Concerts

Jeux d’écriture

Le cycle des Présences Vocales se poursuit dans la diversité et l’ouverture. Les 20 et 21 janvier derniers, le petit Théâtre Saint-Exupère de Blagnac accueillait une version scénique de l’opéra radiophonique de Pierre Jodlowski Jour 54, conçu en hommage à Georges Perec, et présentée dans le cadre de la saison d’Odyssud. La petite salle de spectacle, récemment rénovée dans l’édifice de la chapelle Saint-Exupère, se révèle parfaitement adaptée au propos de cette œuvre de réflexion, intimiste et profonde.

Le dispositfs scénique conçu par Pierre Nouvel – Photo Classictoulouse –

L’imagination de Pierre Jodlowski ne connaît pas de limite. Ce musicien poète explore les marges des disciplines artistiques traditionnelles. Un opéra radiophonique est supposé ne concerner que l’écoute. L’oreille seule « observe ». La version visuelle conçue par Pierre Nouvel transpose le propos du compositeur pour l’œil du spectateur. Le propos de Pierre Jodlowski, largement et clairement présenté par le créateur lui-même en ouverture de soirée, s’inspire du dernier ouvrage inachevé de Georges Perec, « 53 Jours ». Une œuvre littéraire, comme toujours chez Perec, qui s’invente des contraintes faites pour stimuler la réflexion. « 53 Jours » adopte la structure d’une série de poupées russes, chaque énigme posée trouvant sa solution dans un livre qui ouvre à son tour une nouvelle énigme. La réflexion de Pierre Jodlowski telle qu’elle est illustrée par son opéra « Jour 54 » s’inspire précisément des carnets de notes publiés à la fin de l’ouvrage inachevé de Perec, truffé de références à Stendhal. Le titre même « 53 Jours » fait d’ailleurs allusion à la durée supposée de l’écriture de « La Chartreuse de Parmes ».

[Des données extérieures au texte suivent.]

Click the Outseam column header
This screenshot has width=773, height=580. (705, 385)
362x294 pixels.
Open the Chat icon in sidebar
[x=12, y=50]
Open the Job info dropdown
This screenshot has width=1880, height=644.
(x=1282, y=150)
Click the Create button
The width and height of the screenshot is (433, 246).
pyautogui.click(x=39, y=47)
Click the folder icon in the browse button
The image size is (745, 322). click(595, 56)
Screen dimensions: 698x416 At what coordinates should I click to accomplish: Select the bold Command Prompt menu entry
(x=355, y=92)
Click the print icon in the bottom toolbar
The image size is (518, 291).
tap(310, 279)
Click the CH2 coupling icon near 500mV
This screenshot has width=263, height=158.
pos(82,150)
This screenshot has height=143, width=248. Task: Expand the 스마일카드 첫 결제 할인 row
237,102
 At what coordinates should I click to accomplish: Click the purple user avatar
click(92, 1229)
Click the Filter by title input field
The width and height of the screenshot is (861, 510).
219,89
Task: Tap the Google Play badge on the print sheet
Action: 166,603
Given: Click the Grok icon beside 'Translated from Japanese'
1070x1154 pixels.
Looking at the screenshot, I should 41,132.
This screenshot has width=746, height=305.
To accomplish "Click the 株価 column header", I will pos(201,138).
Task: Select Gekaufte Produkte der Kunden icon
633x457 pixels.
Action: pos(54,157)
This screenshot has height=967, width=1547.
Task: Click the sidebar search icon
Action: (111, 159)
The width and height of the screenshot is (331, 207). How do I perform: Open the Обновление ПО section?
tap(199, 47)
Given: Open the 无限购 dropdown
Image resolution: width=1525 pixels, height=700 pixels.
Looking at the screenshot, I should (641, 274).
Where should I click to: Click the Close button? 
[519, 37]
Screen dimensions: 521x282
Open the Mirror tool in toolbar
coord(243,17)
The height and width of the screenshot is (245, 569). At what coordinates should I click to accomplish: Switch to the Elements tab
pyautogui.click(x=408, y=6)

Ces éclaircissements liminaires conduisent à la phrase clé de Stendhal qui obsède Perec dans ses notes : « Un Roman est un Miroir que l’on Promène le Long de la Route ». Au point de la noter : « Un R est un M que l’on P le L de la R » ! Cette version de l’aphorisme stendhalien sert en outre de rythme musical à toute la dernière partie de l’œuvre de Jodlowski.

– Photo Classictoulouse –

Le dispositif scénique imaginé par Pierre Nouvel prend la forme des deux pages blanches d’un livre ouvert sur lesquelles viennent s’inscrire les paroles de l’ouvrage. Les textes se font et se défont dans une débauche de mouvements. La bande sonore reprend l’enregistrement de l’opéra radiophonique réalisé par l’Orchestre Philharmonique de Radio-France, dirigé par Jean Deroyer, et les solistes Jérémy Siot, Henri-Charles Caget, Didier Pernoit et Cédric Jullion. Les voix parlées de Michael Lonsdale, Manuela Agnesini et Jérôme Kircher énoncent le texte en français, italien et anglais. Une partition électroacoustique lie le tout, conférant ainsi sa continuité au propos musical. Les thèmes successifs abordés suivent une ouverture en forme de roman policier qui, rapidement, dévie vers l’Histoire et une réflexion mêlant les mots et les nombres. L’humour affleure à tout instant, comme dans ces variations, au sens musical du terme, de l’aphorisme de Stendhal qui devient successivement, lorsqu’on reprend la version acronymique : « Un Rigolo est un Mec qui se Pointe le Lendemain de la Répétition » ou bien : « Un Ruisseau est un Minable qui se Paie le Lit de la Rivière »…

Une sorte d’ésotérisme ludique parcourt cette œuvre qui marque une fois de plus l’originalité du talent d’un authentique créateur. On attend la suite avec curiosité et gourmandise.